▸ ТЕКСТ СТРАНИЦЫ
━━━━━━━━━━━━━━━━━━━━

Приготовительная школа эстетики вкупе с несколькими прочитанными в Лейпциге лекциями о литературных партиях эпохи

Первый отдел

Предисловие ко второму изданию

Чтобы сохранить строгость формы и единообразие целого и в предисловии, я буду писать его по параграфам.

Кто притворно или действительно решается отказывать публике в почтении, должен разуметь под нею всю читающую; но кто ценою наивысших усилий, на какие бывает способен, не выказывает наивеличайшего почтения своей собственной публике, часть которой он ведь сам составляет, тот совершает грех против святого духа искусства и наук по лености или самодовольству или из греховной бесплодной мести победоносным порицателям. Но быть неуступчивым перед лицом

своей

публики значит льстить

худшей

, и так автор переходит из общины братьев по духу в общину братьев сводных. А разве не положено ему уважать и потомство — как публику, оскорбление которой не оправдать уже никакой неприязнью к современникам?

━━━━━━━━━━━━━━━━━━━━

▸ МАТЕРИАЛ
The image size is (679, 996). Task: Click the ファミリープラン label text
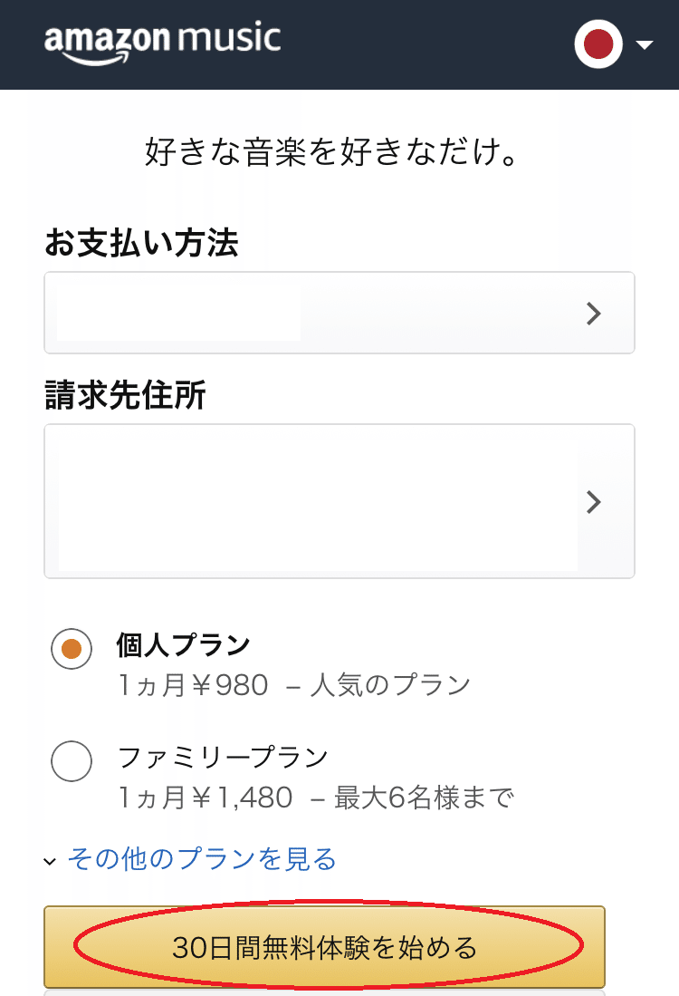click(224, 757)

━━━━━━━━━━━━━━━━━━━━

▸ ЗАДАНИЯ
A - Определите, согласуются ли с текстом страницы утверждения (i) Автор решил писать предисловие по параграфам; (ii) Быть неуступчивым перед своей публикой значит льстить лучшей публике; (iii) Это предисловие к первому изданию. Для каждого ответьте «да» или «нет» и приведите решающие слова текста точной цитатой.
B - Продолжите текст страницы, начав сразу после его последнего предложения.

▸ ОТВЕТЫ
A -
(i) Да: «я буду писать его по параграфам».
(ii) Нет: «быть неуступчивым перед лицом своей публики значит льстить худшей».
(iii) Нет: «Предисловие ко второму изданию».

B -
Сказанное послужит мне извинением, что в этом новом издании я очень интересовался мнениями четырех или пяти критиков (§ 1) и старался отвечать на их возражения, вычеркивая и добавляя: рецензент иенский, рецензент лейпцигский, Боутервек, Кёппен отыщут места, где я отвечаю им

{1}

.

Предисловие к первому изданию

Многочисленность дней творения не всегда благоприятна для произведений, изображающих и излагающих, но всегда — для трудов исследующих; потому автор нижеследующей книги вручает ее читателям с известной надеждой, — он затратил на нее столько дней, сколько на все свои труды, вместе взятые, а именно больше десяти тысяч, и она была итогом и источником остальных, родственная им и по восходящей и по нисходящей линии.

Ничем так не кишит наша эпоха, как эстетиками. Редко случается, чтобы молодой человек вовремя внес плату за лекции по эстетике и не вытребовал ее через несколько месяцев с публики за нечто печатное в том же роде; некоторые этим последним гонораром оплачивают первый.

Очень легко сопровождать художественное произведение отрывочными критическими суждениями, собирая с его усыпанного звездами небосклона — любые для образного украшения своей схемы. Но эстетика — не то же, что рецензия, хотя каждое суждение стремится придать себе вид некой скрытой за ним системы.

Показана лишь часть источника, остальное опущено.